As my meditation practice increased, so my spiritual
life began to get stronger and stronger. Fear was replaced by love,
anger was replaced by peace, and ignorance by a deeper understanding
and wisdom. I began to value and appreciate myself more, which led
to a greater love and understanding of my real self. I began to
see myself as a child that required care, love and affection; for
only then can healing take place. In meditation I began to feel
God's love and power filling me, restoring my strength and bringing
my confidence back.
In the silence of meditation I experienced the
power of thought; that within each thought there is the power to
create or destroy, to heal or to damage. I recognised that my very
thinking contributes to my wellbeing or to my illness. The responsibility
lay with myself. I knew that I alone, with God's help, could heal
myself. No medication or therapist could help me if I continued
to sabotage the healing process. This awareness empowered me and
as a result my self-respect grew.
I also realised that self-respect meant to transform the habit I
had of trying to please others because this tendency made me feel
as if I were in bondage. Developing self-respect meant becoming
free emotionally, not depending on another's love and not being
influenced by dislike or disregard from or for others. I started
to feel valuable and worthy again because I was discovering my virtues
and that my unique place in the world would unfold and reveal itself
at the right time.
I've become more and more aware of the importance
of being in the here-and-now with all my energy, all my thoughts,
all my feelings, and to be able to tell myself in whatever moment
"this is the most beautiful moment in my life because I am
I
am alive to this moment, I am experiencing all of reality now. Both
past and future have no reality - there is only the present moment
to live in." This was the method I discovered to let go of
all my worries and become carefree again.

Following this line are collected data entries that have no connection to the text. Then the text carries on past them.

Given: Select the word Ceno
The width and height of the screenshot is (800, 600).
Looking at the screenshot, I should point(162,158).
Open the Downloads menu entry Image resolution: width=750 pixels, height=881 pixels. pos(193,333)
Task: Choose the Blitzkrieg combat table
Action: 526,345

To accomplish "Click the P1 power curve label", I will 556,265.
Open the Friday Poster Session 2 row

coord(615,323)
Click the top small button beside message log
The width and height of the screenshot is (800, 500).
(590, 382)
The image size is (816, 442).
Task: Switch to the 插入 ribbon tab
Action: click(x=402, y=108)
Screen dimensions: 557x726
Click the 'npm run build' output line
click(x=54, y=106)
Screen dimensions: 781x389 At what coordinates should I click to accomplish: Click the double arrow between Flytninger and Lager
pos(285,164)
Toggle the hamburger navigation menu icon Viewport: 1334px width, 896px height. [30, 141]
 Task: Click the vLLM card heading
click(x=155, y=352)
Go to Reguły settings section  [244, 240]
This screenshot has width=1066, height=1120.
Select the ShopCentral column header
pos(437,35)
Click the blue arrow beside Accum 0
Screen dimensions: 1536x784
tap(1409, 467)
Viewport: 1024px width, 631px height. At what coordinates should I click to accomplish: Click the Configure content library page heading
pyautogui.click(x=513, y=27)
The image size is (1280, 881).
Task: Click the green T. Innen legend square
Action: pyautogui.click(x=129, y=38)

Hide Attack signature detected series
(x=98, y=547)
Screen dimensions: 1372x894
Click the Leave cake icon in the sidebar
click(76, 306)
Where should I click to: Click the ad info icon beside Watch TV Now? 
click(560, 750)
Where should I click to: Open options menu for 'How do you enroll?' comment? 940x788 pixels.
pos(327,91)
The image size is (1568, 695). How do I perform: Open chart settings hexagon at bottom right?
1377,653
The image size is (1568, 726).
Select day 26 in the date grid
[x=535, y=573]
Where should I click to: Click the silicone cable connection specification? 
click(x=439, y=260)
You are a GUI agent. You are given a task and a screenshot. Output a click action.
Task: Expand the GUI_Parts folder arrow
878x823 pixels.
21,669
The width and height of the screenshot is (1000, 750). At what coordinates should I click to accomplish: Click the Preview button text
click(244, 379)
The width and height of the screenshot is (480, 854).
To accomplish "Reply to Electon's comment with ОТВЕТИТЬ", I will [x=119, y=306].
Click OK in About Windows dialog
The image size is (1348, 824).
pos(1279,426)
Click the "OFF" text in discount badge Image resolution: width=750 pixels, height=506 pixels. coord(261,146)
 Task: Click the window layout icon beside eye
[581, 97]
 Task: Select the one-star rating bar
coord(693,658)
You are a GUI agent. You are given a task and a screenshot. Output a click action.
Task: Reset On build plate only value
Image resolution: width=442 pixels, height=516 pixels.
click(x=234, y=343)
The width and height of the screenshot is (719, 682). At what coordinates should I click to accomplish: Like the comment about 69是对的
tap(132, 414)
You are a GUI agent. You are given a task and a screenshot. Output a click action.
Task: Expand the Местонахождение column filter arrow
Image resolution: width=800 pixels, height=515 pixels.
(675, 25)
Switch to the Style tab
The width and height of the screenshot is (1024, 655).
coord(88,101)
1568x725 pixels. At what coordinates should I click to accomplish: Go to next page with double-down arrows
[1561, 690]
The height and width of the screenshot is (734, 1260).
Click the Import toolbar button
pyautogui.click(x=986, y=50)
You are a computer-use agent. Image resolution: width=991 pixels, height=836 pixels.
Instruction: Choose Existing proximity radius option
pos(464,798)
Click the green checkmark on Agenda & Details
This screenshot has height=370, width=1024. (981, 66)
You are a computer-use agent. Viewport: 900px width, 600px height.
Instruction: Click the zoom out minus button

I began to become aware of the importance of
my diet and my lifestyle. Organic food, living food (uncooked) such
as fruit, sprouted seeds, water, fresh juices, no diary products,
etc. all became part of my daily diet. Proper deep breathing, regular
exercise such as swimming and walking were essential as also was
Taichi and Chigong.
Meditation at its highest level is connection
to a Supreme Being, a union with the Divine. It is this union which
empowers the soul and is the source of all healing, both on an individual
and a global level. Meditation is a spiritual exercise. Spirituality
is about seeing the truth, value and beauty of the self and sharing
that with the world.
Now, looking back at the past years of
suffering, I do not see it as a time that has been wasted or lost
but, in fact, I consider it to be one of the most important periods
of my life. One in which many valuable lessons and truths have been
learnt.
My healing continues, as does my journey of discovery.